━━ Source data

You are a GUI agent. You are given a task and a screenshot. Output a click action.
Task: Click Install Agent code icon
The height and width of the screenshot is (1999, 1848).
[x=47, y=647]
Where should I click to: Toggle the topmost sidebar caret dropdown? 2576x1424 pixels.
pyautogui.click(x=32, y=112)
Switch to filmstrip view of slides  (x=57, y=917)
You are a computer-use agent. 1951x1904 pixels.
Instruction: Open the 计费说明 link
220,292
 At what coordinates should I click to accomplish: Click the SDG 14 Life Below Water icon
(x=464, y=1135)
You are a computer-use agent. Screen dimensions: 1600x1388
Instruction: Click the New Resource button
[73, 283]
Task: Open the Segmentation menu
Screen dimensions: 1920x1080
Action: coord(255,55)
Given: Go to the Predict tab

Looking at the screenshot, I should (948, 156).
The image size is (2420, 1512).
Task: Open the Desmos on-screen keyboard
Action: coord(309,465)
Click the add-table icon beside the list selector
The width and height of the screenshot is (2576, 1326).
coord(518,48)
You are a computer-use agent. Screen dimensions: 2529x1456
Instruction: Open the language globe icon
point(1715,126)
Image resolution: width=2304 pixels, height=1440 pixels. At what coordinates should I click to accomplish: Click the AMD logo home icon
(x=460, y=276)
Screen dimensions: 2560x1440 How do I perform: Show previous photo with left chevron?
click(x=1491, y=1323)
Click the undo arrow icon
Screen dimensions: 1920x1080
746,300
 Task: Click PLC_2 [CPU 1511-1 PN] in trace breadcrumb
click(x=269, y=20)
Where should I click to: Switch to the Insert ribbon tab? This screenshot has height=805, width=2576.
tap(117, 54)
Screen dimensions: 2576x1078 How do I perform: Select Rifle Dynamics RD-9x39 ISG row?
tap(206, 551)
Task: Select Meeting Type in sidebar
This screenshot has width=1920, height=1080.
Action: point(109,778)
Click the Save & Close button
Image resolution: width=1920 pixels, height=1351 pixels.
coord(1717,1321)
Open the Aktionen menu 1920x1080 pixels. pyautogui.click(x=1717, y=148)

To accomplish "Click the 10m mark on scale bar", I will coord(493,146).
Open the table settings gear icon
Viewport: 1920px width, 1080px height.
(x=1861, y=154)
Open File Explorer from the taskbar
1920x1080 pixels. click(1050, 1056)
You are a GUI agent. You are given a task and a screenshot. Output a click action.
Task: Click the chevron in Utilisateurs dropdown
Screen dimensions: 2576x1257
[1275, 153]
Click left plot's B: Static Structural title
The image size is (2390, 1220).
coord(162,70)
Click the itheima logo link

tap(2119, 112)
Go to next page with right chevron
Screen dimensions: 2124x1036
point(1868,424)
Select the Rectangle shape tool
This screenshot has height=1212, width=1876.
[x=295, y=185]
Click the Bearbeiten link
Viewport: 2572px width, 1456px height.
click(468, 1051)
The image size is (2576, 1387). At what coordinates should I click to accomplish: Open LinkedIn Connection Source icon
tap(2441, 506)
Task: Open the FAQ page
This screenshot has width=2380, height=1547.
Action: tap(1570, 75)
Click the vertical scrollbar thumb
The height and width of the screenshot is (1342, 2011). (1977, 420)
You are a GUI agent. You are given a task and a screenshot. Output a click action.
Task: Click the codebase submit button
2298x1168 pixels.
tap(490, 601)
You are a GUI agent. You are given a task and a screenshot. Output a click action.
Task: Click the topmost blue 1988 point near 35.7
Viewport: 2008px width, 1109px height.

━━━━

• About this task: Reproduce the data in its entirety, matching each character.

• Task result:
You are a GUI agent. You are given a task and a screenshot. Output a click action.
Task: Click Install Agent code icon
The height and width of the screenshot is (1999, 1848).
[x=47, y=647]
Where should I click to: Toggle the topmost sidebar caret dropdown? 2576x1424 pixels.
pyautogui.click(x=32, y=112)
Switch to filmstrip view of slides  (x=57, y=917)
You are a computer-use agent. 1951x1904 pixels.
Instruction: Open the 计费说明 link
220,292
 At what coordinates should I click to accomplish: Click the SDG 14 Life Below Water icon
(x=464, y=1135)
You are a computer-use agent. Screen dimensions: 1600x1388
Instruction: Click the New Resource button
[73, 283]
Task: Open the Segmentation menu
Screen dimensions: 1920x1080
Action: coord(255,55)
Given: Go to the Predict tab

Looking at the screenshot, I should (948, 156).
The image size is (2420, 1512).
Task: Open the Desmos on-screen keyboard
Action: coord(309,465)
Click the add-table icon beside the list selector
The width and height of the screenshot is (2576, 1326).
coord(518,48)
You are a computer-use agent. Screen dimensions: 2529x1456
Instruction: Open the language globe icon
point(1715,126)
Image resolution: width=2304 pixels, height=1440 pixels. At what coordinates should I click to accomplish: Click the AMD logo home icon
(x=460, y=276)
Screen dimensions: 2560x1440 How do I perform: Show previous photo with left chevron?
click(x=1491, y=1323)
Click the undo arrow icon
Screen dimensions: 1920x1080
746,300
 Task: Click PLC_2 [CPU 1511-1 PN] in trace breadcrumb
click(x=269, y=20)
Where should I click to: Switch to the Insert ribbon tab? This screenshot has height=805, width=2576.
tap(117, 54)
Screen dimensions: 2576x1078 How do I perform: Select Rifle Dynamics RD-9x39 ISG row?
tap(206, 551)
Task: Select Meeting Type in sidebar
This screenshot has width=1920, height=1080.
Action: point(109,778)
Click the Save & Close button
Image resolution: width=1920 pixels, height=1351 pixels.
coord(1717,1321)
Open the Aktionen menu 1920x1080 pixels. pyautogui.click(x=1717, y=148)

To accomplish "Click the 10m mark on scale bar", I will coord(493,146).
Open the table settings gear icon
Viewport: 1920px width, 1080px height.
(x=1861, y=154)
Open File Explorer from the taskbar
1920x1080 pixels. click(1050, 1056)
You are a GUI agent. You are given a task and a screenshot. Output a click action.
Task: Click the chevron in Utilisateurs dropdown
Screen dimensions: 2576x1257
[1275, 153]
Click left plot's B: Static Structural title
The image size is (2390, 1220).
coord(162,70)
Click the itheima logo link

tap(2119, 112)
Go to next page with right chevron
Screen dimensions: 2124x1036
point(1868,424)
Select the Rectangle shape tool
This screenshot has height=1212, width=1876.
[x=295, y=185]
Click the Bearbeiten link
Viewport: 2572px width, 1456px height.
click(468, 1051)
The image size is (2576, 1387). At what coordinates should I click to accomplish: Open LinkedIn Connection Source icon
tap(2441, 506)
Task: Open the FAQ page
This screenshot has width=2380, height=1547.
Action: tap(1570, 75)
Click the vertical scrollbar thumb
The height and width of the screenshot is (1342, 2011). (1977, 420)
You are a GUI agent. You are given a task and a screenshot. Output a click action.
Task: Click the codebase submit button
2298x1168 pixels.
tap(490, 601)
You are a GUI agent. You are given a task and a screenshot. Output a click action.
Task: Click the topmost blue 1988 point near 35.7
Viewport: 2008px width, 1109px height.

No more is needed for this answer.